中国人観光客が輸出し到来する「キャッシュレス戦国時代」の行方
(ダイヤモンドオンライン(『東方新報』取材班) 2019.3.18)
https://diamond.jp/articles/-/197098

中国の「アリペイ(支付宝)」と「ウィーチャットペイ(微信支付)」が、猛烈に浸透し始めている。
18年の訪日中国人は800万人を突破し、総消費額は日本円換算で約1537億円に相当する。
17年にウィーチャットペイを導入した日本の小売店は20倍、店舗数は35倍に増えた。アリペイの導入企業は4万~5万店舗におよび、18年7~8月に、アリペイを使った中国人1人当たりの消費額は約3900元(約6万5000円)52%増で、取引件数も65%増加したという。
「PayPay」もアリババグループと提携し、PayPay導入店舗でアリペイが使用できる。
「StarPay」と呼ばれるこのマルチ決済が登場している。ウィーチャットペイやアリペイや銀聯(UnionPay)をはじめ、日本のサービスであるLINEPayや楽天Pay、PayPayなどを一つにまとめたもので、自動識別システムを備えているという。
日本政府はキャシュレス決済が87兆円市場になると見込んでいる。

【ポイント】
2018年、日本は「キャッシュレス決済元年」が迎えた。
中国のキャッシュレス決済の2大巨頭であるアリババグループ傘下の「アリペイ(支付宝)」と、テンセントの「ウィーチャットペイ(微信支付)」が15年に日本市場に参入して以来、猛烈に浸透し始めている。
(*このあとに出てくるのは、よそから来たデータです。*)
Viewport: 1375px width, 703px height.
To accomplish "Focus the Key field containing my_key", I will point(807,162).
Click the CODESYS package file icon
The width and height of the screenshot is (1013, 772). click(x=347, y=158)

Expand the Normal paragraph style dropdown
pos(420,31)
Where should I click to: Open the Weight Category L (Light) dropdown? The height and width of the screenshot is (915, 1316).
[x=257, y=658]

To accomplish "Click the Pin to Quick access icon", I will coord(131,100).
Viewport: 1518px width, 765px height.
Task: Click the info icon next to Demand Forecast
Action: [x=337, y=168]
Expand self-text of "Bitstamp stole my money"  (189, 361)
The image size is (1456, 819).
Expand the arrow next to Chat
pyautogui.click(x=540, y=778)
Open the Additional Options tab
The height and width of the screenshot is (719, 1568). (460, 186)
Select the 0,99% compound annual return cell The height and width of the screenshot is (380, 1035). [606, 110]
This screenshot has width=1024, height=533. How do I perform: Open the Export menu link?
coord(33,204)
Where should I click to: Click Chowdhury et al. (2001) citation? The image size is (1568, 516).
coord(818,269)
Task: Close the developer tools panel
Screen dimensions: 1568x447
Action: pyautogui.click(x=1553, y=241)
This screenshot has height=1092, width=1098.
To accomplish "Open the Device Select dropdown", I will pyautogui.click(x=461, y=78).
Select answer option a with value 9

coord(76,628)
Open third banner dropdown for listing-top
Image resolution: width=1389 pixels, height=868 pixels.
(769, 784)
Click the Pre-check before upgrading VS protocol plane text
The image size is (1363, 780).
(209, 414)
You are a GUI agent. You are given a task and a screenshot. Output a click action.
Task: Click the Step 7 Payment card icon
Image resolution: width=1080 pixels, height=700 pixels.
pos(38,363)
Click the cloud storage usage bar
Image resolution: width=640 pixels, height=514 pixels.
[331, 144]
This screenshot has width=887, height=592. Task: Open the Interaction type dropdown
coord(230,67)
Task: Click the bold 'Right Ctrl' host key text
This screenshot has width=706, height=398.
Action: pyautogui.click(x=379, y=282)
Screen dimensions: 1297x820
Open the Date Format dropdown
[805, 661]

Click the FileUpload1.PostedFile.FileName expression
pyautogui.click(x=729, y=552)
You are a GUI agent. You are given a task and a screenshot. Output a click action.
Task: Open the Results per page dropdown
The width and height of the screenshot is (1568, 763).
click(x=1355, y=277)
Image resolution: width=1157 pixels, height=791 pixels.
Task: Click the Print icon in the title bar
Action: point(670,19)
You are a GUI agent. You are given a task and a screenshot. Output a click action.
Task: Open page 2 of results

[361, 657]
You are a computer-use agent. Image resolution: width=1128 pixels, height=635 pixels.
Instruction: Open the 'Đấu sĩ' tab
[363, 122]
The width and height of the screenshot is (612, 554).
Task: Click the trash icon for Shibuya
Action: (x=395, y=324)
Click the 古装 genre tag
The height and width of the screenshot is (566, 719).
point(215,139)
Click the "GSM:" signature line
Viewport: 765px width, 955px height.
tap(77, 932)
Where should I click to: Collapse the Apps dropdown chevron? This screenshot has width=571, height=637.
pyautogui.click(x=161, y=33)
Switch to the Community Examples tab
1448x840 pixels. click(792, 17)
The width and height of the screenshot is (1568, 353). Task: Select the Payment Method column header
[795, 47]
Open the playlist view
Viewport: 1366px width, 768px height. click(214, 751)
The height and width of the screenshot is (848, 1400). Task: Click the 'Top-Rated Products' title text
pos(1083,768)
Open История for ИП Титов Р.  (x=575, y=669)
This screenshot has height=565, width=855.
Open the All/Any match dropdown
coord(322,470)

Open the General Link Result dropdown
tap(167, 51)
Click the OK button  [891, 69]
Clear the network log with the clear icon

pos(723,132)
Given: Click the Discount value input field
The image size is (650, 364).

18年に訪日した中国人観光客は過去最高で800万人を突破。その総消費額は人民元で956億元、日本円で約1537億円に相当する。
中国人観光客によるドン・キホーテでのアリペイ利用率は、導入済みの店舗で30~40%、キャンペーン期間中であれば60%以上になり、ヤマダ電機の「アリペイ販促キャンペーン」期間中の消費額は50%以上伸びたという。

各デパートでも、電子マネー決済での割引やキャッシュバックを始めており、ファミリーマートは、1万7000店舗がアリペイとウィーチャットペイが利用できるようになっている。
17年の1年間でウィーチャットペイを導入した日本の小売店は20倍、店舗数にして35倍まで増えたという。18年6月時点の日本の取引件数は、前年同期比で6倍以上だ。
アリペイも、空港やデパート、レストラン、観光地の人気スポットなど、47都道府県の各旅行サービス施設を網羅する戦略で、導入企業は4万~5万店舗におよぶという。

18年7~8月の夏休み期間中に、アリペイを使った中国人1人当たりの消費額は約3900元(約6万5000円)。これは前年比52%の増加で、総取引件数も65%増加したという。
ヤフーとソフトバンクが提携した「PayPay」も、アリババグループも提携し、PayPay導入店舗でアリペイが使用できるようになっている。
テンセントもLINEと提携し、日本の小売店向けにモバイル決済サービスを提供すると発表。12月中旬からウィーチャットペイに対応した端末をレンタル形式で提供し始めている。

「StarPay」と呼ばれるこのマルチ決済は、ウィーチャットペイやアリペイや銀聯(UnionPay)をはじめ、日本のサービスであるLINEPayや楽天Pay、PayPayなど、国内外の各種キャッシュレス決済を1つにまとめ、1台の端末、1つの管理画面、1つの精算システムで行えるという。
ネットスターズが月末に一括して精算し、各加盟店に売り上げを分配するので、便利に安心して使える。18年にこのマルチ決済サービスを契約・導入した店舗は10万9400店舗におよぶという。

StarPayは、自動識別システムを備えているため、QRコードをスキャンする際に、決済サービス会社を指定したり、システムを切り替えたりする必要がない。
マルチ決済サービスは大手企業からも注目を集めており、NTT東日本や日本郵政グループ、LINE、新生銀行、ぐるなび、伊藤忠などと資本・戦略提携などを結んで、日本のQRコード決済市場を作り出している。
「日本政府はキャシュレス決済は87兆円市場になると見込んでいるようだが、実際のマーケットはさらに拡大中で、その達成速度もさらに早まるだろう」という。